As Aaron Carroll summarizes:
Yes, if we make it more expensive to seek care, if we demand more “skin in the game”, if we remove the moral hazard, people will seek less care. That’s fine for healthy people; it’s terrible for those who are ill.
Economists Zarek Brot-Goldberg, Amitabh Chandra, Benjamin Handel, and Jonathan Kolstad studied a firm that, in 2013, shifted tens of thousands of workers into high-deductible insurance plans. This was a perfect moment to look at how their patterns of care changed — whether they did, in fact, use the new shopping tools their employer gave them to compare prices.
Turns out they didn’t. The new paper shows that when faced with a higher deductible, patients did not price shop for a better deal. Instead, both healthy and sick patients simply used way less health care.
Another failure of the free market. People did, indeed, look at prices — but only to decide whether to deny themselves care or not.
There’s a basic problem here: healthcare is a terrible match for free market economics, for a number of reasons which I’d think would be pretty obvious, but apparently not, so here we go:
People who need healthcare do not want to go shopping. When I had a kidney stone and suddenly found myself in agonizing pain on the floor of the office restroom, I didn’t give a damn whether MGH was an expensive hospital or not. It was the closest, so it won.

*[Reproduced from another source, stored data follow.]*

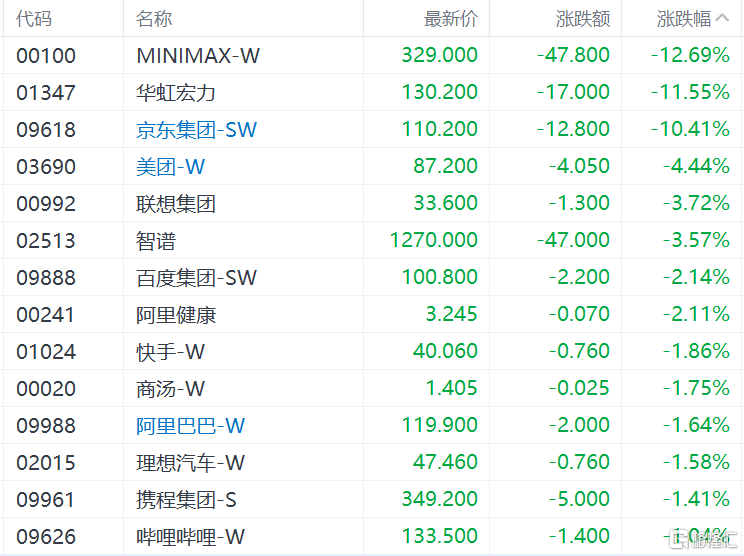This screenshot has height=556, width=744.
Task: Click 理想汽车-W stock name
Action: click(190, 463)
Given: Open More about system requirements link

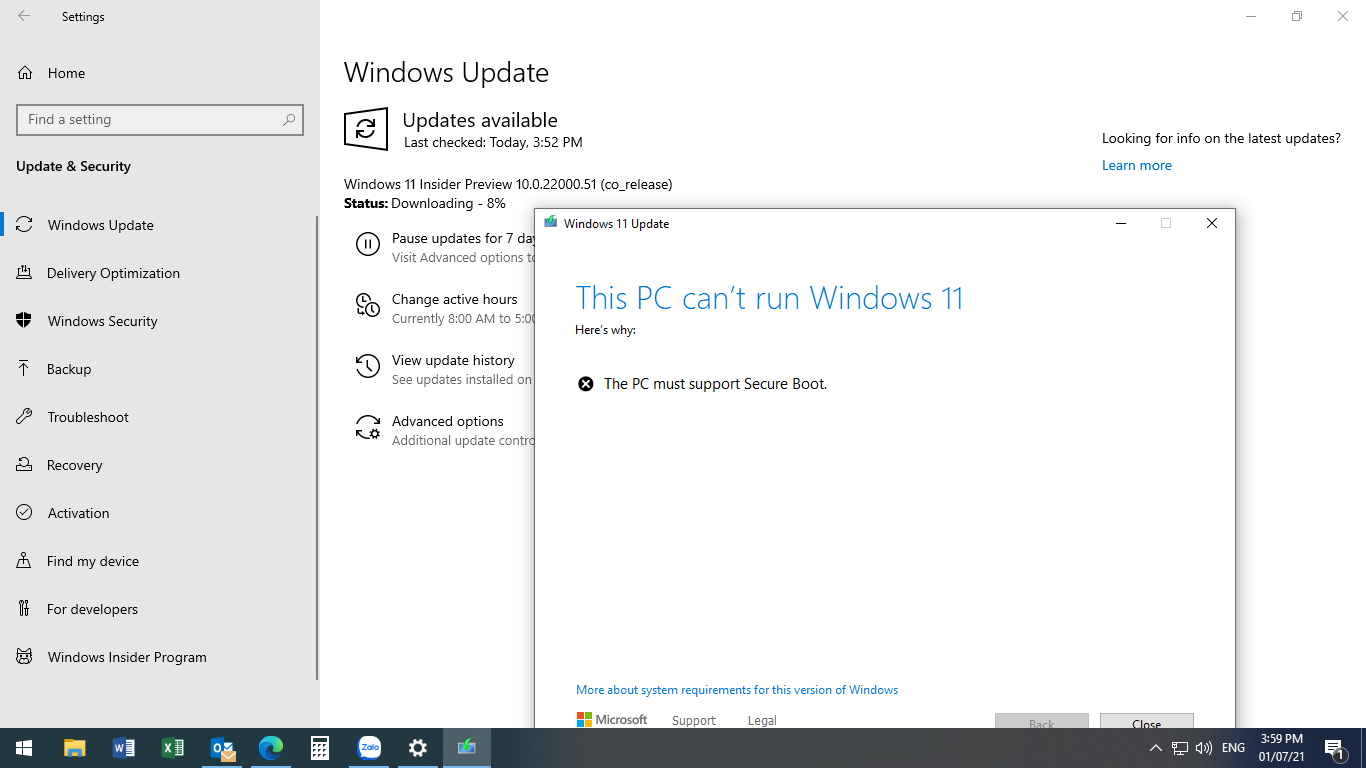Looking at the screenshot, I should pos(737,690).
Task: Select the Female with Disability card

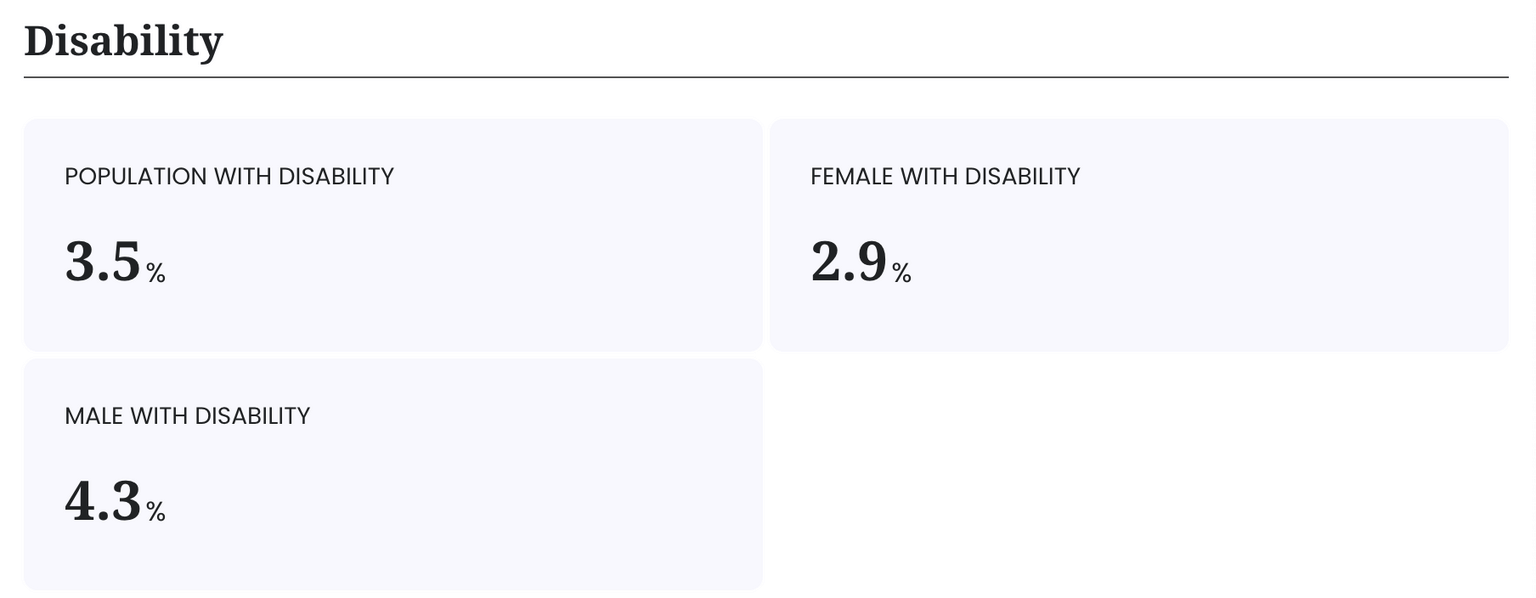Action: click(x=1139, y=235)
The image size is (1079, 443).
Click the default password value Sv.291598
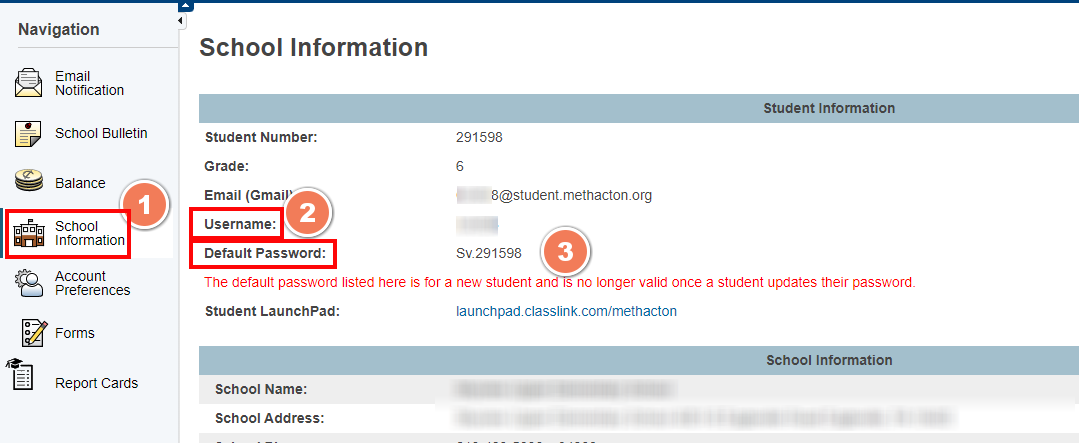489,253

Healthcare professionals are not fungible. It took me years to find a dentist I was completely happy with, and I am absolutely not going to switch to a different dentist even if they offer a procedure at 20% lower cost.
Patients are not free agents. For a true free market to apply, participants have to be able to simply walk away if they don’t like the deal(s) on offer. That’s generally not the case for healthcare, particularly not if (like me) you have chronic conditions to deal with.

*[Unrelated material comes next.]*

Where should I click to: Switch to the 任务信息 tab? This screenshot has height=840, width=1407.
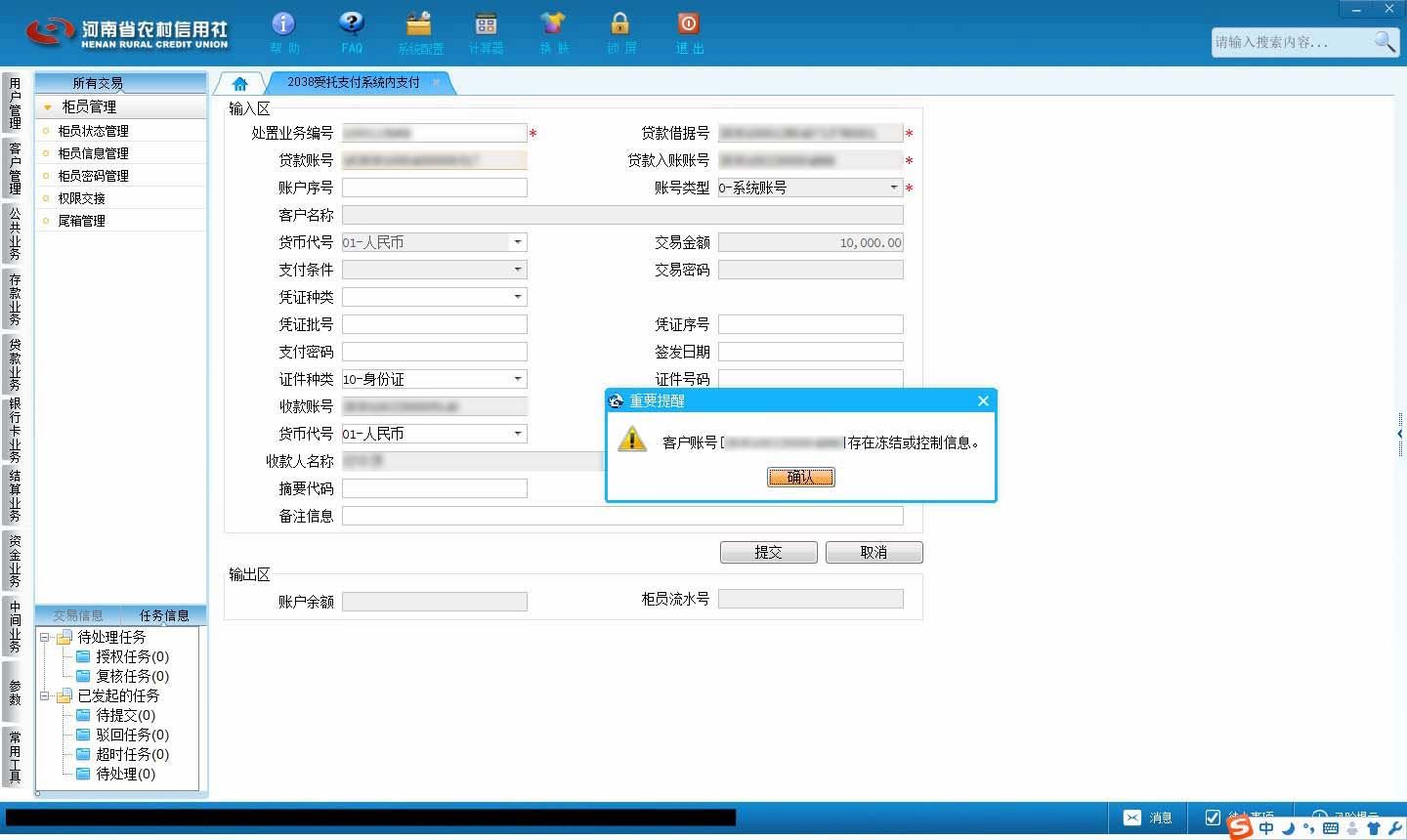point(164,615)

There’s a major information imbalance. When the doctor makes a diagnosis and a recommendation, the average patient simply cannot tell whether the doctor is correct or not. Theoretically patients could get second opinions, but that’s expensive, and in practice not something people do. Even for elective surgery, only 30% of patients seek a second opinion, and 18% of those are required to by their insurers.
As Martin Shkreli demonstrated, the drug market is far from a free market, even for generic drugs whose patent protection has expired. As with many other goods (Internet service, water and waste services), there are major cost barriers to competition.
People are really bad at making decisions that are in their long term interest. For example they drink soda, fail to exercise, and end up with diabetes that needs expensive treatment for the rest of their lives.